§ **WORK ORDER**
Scan the records below for the line containing "You are a GUI" and the line containing "The width and". Copy both, plus every line between, exactly.

§ **EXTRACTED RECORDS**
——
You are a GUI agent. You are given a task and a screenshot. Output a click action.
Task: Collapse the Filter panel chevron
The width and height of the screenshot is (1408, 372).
——
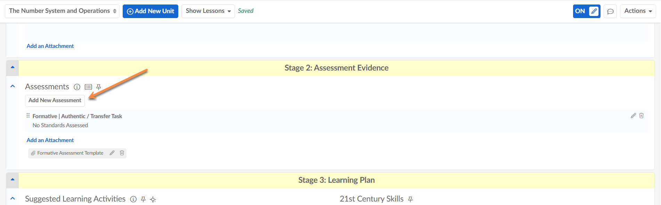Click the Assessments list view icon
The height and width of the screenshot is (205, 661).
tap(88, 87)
——
§ **TASK RESPONSE**
You are a GUI agent. You are given a task and a screenshot. Output a click action.
Task: Collapse the Filter panel chevron
The width and height of the screenshot is (1408, 372).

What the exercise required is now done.